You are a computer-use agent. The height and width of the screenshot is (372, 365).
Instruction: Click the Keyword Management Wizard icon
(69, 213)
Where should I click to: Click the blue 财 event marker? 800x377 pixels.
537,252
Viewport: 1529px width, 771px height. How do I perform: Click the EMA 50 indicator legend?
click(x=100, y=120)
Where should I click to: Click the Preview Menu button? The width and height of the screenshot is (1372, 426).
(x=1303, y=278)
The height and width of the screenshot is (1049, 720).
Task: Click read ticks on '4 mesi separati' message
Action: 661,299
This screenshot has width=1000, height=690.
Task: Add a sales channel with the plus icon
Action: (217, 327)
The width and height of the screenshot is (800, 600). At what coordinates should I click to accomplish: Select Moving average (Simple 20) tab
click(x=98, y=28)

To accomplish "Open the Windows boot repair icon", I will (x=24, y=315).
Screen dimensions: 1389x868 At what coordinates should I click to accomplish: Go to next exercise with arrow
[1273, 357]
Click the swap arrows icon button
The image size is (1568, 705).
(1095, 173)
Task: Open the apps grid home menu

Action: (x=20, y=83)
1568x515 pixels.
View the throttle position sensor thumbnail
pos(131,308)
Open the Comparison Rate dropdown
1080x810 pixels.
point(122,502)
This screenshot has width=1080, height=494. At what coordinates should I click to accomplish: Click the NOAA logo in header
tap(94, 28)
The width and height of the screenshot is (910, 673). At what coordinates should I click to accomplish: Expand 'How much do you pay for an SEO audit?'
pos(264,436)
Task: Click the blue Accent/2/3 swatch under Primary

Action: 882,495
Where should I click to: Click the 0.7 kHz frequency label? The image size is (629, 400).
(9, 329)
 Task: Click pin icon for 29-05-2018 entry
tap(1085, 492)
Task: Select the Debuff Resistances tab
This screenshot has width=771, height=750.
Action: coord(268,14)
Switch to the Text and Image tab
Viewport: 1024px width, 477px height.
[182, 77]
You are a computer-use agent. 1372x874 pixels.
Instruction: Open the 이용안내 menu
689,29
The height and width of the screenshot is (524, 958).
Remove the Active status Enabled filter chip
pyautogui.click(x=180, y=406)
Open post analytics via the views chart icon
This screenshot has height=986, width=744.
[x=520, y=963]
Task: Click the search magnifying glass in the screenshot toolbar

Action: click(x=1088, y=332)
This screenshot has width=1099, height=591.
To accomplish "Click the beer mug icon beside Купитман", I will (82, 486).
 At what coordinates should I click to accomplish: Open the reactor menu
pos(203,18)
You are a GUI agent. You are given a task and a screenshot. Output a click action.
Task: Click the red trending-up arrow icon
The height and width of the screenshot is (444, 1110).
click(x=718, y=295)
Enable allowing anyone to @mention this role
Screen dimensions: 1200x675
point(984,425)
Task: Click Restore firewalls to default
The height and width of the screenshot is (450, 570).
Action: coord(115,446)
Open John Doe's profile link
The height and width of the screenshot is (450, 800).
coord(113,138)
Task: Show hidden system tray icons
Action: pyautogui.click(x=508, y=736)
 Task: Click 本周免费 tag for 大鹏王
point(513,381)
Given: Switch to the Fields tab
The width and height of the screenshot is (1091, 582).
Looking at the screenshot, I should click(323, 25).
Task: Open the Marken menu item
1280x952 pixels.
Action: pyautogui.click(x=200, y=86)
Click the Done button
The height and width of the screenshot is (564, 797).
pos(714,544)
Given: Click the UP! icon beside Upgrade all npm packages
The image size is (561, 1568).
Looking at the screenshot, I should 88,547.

##########

## Problem to work on
Word for word, repeat each line of the listing.

## Solution for this exercise
You are a computer-use agent. The height and width of the screenshot is (372, 365).
Instruction: Click the Keyword Management Wizard icon
(69, 213)
Where should I click to: Click the blue 财 event marker? 800x377 pixels.
537,252
Viewport: 1529px width, 771px height. How do I perform: Click the EMA 50 indicator legend?
click(x=100, y=120)
Where should I click to: Click the Preview Menu button? The width and height of the screenshot is (1372, 426).
(x=1303, y=278)
The height and width of the screenshot is (1049, 720).
Task: Click read ticks on '4 mesi separati' message
Action: 661,299
This screenshot has width=1000, height=690.
Task: Add a sales channel with the plus icon
Action: (217, 327)
The width and height of the screenshot is (800, 600). At what coordinates should I click to accomplish: Select Moving average (Simple 20) tab
click(x=98, y=28)

To accomplish "Open the Windows boot repair icon", I will (x=24, y=315).
Screen dimensions: 1389x868 At what coordinates should I click to accomplish: Go to next exercise with arrow
[1273, 357]
Click the swap arrows icon button
The image size is (1568, 705).
(1095, 173)
Task: Open the apps grid home menu

Action: (x=20, y=83)
1568x515 pixels.
View the throttle position sensor thumbnail
pos(131,308)
Open the Comparison Rate dropdown
1080x810 pixels.
point(122,502)
This screenshot has width=1080, height=494. At what coordinates should I click to accomplish: Click the NOAA logo in header
tap(94, 28)
The width and height of the screenshot is (910, 673). At what coordinates should I click to accomplish: Expand 'How much do you pay for an SEO audit?'
pos(264,436)
Task: Click the blue Accent/2/3 swatch under Primary

Action: 882,495
Where should I click to: Click the 0.7 kHz frequency label? The image size is (629, 400).
(9, 329)
 Task: Click pin icon for 29-05-2018 entry
tap(1085, 492)
Task: Select the Debuff Resistances tab
This screenshot has width=771, height=750.
Action: coord(268,14)
Switch to the Text and Image tab
Viewport: 1024px width, 477px height.
[182, 77]
You are a computer-use agent. 1372x874 pixels.
Instruction: Open the 이용안내 menu
689,29
The height and width of the screenshot is (524, 958).
Remove the Active status Enabled filter chip
pyautogui.click(x=180, y=406)
Open post analytics via the views chart icon
This screenshot has height=986, width=744.
[x=520, y=963]
Task: Click the search magnifying glass in the screenshot toolbar

Action: click(x=1088, y=332)
This screenshot has width=1099, height=591.
To accomplish "Click the beer mug icon beside Купитман", I will (82, 486).
 At what coordinates should I click to accomplish: Open the reactor menu
pos(203,18)
You are a GUI agent. You are given a task and a screenshot. Output a click action.
Task: Click the red trending-up arrow icon
The height and width of the screenshot is (444, 1110).
click(x=718, y=295)
Enable allowing anyone to @mention this role
Screen dimensions: 1200x675
point(984,425)
Task: Click Restore firewalls to default
The height and width of the screenshot is (450, 570).
Action: coord(115,446)
Open John Doe's profile link
The height and width of the screenshot is (450, 800).
coord(113,138)
Task: Show hidden system tray icons
Action: pyautogui.click(x=508, y=736)
 Task: Click 本周免费 tag for 大鹏王
point(513,381)
Given: Switch to the Fields tab
The width and height of the screenshot is (1091, 582).
Looking at the screenshot, I should click(323, 25).
Task: Open the Marken menu item
1280x952 pixels.
Action: pyautogui.click(x=200, y=86)
Click the Done button
The height and width of the screenshot is (564, 797).
pos(714,544)
Given: Click the UP! icon beside Upgrade all npm packages
The image size is (561, 1568).
Looking at the screenshot, I should 88,547.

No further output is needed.